February 4, 2014

Ocarinas Like Burned Cookies

In the two weeks before hanging my present small works exhibition, I turned once again to making small pit fired ceramic art. I did this because I had earlier written a grant proposal to fund this exhibition in which I had alluded to my incorporating work that was made from locally mined clay. I had indeed included some small ceramic pieces but only one of these was made from the Edisto clay. I had mined more clay and processed it over the summer but had never used it. So, despite the fact that the grant monies will most likely not be forthcoming, I decided that it would still be best to be true to my written proposal and use the local clay. This required converting my creative space from a painter’s studio to a sculptor’s atelier. A change of medium always feels a tad like moving in to a new apartment and I therefore put it off as long as possible. But the time for hanging my exhibition was drawing near and I had to account for drying time, time to burnish and bisque the work, then smoke fire it in an outdoor kiln. Paints were packed away and the clay was rolled out.

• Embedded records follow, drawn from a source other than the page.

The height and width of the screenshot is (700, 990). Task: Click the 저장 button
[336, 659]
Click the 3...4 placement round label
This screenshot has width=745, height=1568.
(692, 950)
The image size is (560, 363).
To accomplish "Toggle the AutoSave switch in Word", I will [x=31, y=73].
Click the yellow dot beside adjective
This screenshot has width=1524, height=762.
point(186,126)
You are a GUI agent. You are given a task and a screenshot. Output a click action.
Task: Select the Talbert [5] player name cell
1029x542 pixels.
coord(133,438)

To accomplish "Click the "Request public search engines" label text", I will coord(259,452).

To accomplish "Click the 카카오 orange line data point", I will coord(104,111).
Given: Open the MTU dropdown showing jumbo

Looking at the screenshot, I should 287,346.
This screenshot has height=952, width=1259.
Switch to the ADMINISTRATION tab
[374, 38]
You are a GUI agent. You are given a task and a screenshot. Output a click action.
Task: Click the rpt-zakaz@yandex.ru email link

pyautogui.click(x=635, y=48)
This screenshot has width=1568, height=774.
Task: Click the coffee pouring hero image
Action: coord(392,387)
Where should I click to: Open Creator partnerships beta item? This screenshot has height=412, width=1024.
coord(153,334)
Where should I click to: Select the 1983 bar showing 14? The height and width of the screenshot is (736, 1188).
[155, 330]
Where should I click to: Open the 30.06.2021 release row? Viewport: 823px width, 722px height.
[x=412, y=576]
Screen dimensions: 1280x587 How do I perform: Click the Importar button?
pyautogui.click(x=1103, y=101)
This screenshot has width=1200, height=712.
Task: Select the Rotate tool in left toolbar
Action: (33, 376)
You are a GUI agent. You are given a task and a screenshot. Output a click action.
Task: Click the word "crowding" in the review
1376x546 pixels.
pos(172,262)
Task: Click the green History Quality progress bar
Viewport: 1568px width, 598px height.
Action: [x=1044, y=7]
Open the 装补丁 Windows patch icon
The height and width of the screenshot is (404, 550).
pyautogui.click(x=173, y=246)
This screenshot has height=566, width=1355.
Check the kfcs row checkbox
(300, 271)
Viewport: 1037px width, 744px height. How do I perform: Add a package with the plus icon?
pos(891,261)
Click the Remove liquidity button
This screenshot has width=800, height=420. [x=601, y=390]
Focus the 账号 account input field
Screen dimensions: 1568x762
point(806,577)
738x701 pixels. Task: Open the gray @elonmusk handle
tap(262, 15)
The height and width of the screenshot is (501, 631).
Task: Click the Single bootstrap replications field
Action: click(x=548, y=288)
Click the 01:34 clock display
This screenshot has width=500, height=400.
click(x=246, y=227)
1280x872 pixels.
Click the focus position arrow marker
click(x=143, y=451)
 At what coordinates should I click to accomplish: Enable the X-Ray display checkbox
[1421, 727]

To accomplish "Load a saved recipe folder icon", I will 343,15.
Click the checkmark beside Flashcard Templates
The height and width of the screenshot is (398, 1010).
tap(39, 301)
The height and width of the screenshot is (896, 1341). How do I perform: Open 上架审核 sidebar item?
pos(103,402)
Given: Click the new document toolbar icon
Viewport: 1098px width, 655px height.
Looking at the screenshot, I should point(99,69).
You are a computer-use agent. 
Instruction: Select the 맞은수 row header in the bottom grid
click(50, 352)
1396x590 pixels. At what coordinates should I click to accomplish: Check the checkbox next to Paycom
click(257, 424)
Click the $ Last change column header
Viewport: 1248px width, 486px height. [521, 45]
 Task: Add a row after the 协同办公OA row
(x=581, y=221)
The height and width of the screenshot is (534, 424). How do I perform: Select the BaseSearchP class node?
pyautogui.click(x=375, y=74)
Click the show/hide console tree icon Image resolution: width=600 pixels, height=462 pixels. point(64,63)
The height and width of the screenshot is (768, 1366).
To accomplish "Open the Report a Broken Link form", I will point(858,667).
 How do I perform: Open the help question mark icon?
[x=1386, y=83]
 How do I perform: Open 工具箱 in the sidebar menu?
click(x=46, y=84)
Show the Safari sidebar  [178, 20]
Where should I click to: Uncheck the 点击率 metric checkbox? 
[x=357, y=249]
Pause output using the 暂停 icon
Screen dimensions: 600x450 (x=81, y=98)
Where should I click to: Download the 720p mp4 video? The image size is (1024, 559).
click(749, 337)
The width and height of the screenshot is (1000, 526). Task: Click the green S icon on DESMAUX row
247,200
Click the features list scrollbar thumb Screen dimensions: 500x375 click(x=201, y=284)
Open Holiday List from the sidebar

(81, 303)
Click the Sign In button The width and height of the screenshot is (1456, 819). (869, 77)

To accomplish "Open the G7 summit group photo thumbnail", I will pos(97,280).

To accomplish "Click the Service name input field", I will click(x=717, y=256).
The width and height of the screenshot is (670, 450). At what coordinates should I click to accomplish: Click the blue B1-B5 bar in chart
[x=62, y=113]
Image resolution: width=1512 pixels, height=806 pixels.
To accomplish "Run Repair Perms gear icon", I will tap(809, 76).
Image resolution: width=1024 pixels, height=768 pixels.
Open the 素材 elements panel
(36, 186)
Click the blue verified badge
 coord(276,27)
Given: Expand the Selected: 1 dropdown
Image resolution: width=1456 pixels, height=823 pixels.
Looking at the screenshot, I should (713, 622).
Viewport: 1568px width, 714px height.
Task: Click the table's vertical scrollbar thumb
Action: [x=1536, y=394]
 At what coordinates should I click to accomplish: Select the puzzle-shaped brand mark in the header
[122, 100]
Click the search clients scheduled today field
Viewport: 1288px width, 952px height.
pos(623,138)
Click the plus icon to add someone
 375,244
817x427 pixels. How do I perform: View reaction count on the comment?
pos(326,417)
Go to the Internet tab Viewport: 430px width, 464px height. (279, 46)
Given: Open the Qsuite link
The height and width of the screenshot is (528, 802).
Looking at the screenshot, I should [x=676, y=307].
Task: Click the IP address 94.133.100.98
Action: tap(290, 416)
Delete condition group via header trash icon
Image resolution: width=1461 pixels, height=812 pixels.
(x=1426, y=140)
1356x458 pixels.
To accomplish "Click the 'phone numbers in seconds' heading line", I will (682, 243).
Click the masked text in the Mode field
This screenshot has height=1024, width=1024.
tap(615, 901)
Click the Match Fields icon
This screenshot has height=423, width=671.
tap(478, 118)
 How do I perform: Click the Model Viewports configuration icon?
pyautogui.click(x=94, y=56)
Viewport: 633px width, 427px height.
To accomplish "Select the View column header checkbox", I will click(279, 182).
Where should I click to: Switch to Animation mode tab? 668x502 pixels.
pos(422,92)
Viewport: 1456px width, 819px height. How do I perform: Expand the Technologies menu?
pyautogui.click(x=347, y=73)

The clay that I used for the pieces pictured above and at right was mined from different veins in the local clay pit resulting in variations from dark red to yellow ochre and buff white. I wanted these colors to remain visible so I did not put my usual terra sigillata colors over the clay but instead burnished the clay surface itself, Catawba style. Fortuitously, one evening during my creation of these pieces, there was a PBS program on television featuring a Catawba potter burnishing her pots with a stone. I picked up some good tips and used them.

Small sculptural figures, faces and forms became a set of whistles, ocarinas and idiophones. I had earlier written in my grant proposal that my art work would include musical instruments. Turning locally mined clay into musical instruments therefore covered two key points in my proposal.

Creating clay works so close to the time that they would have to be shown was living a bit dangerously. The clay batch was untested and therefore possibly not stable. It could have broken in the bisque firing. It could have cracked and exploded in the pit firing. Fortunately neither happened. But what did happen is that the ceramic work became more reduced in the pit firing than I would have liked. The red clay turned dark black and brown. The black iron oxide turned red. This was due to my having stoked the fire to burn very hot and then sealing the outdoor kiln very securely against an impending snow storm. On account of the cold in the atmosphere and the head cold in my body I had forgotten to make that critical visit outdoors at night to vent the upper part of the kiln in order to allow the fire to create flash points (lighter areas) on the ceramics. As a result I had a very dark body of work. Fortunately after cleaning and waxing, the browned clay took on a bronzed look that was not unappealing. But this left just one small problem - the exhibition walls were brown.

Today I packed up my sculpture studio and brought out my paints in order to paint light colored back drops for my brown clay musical instruments.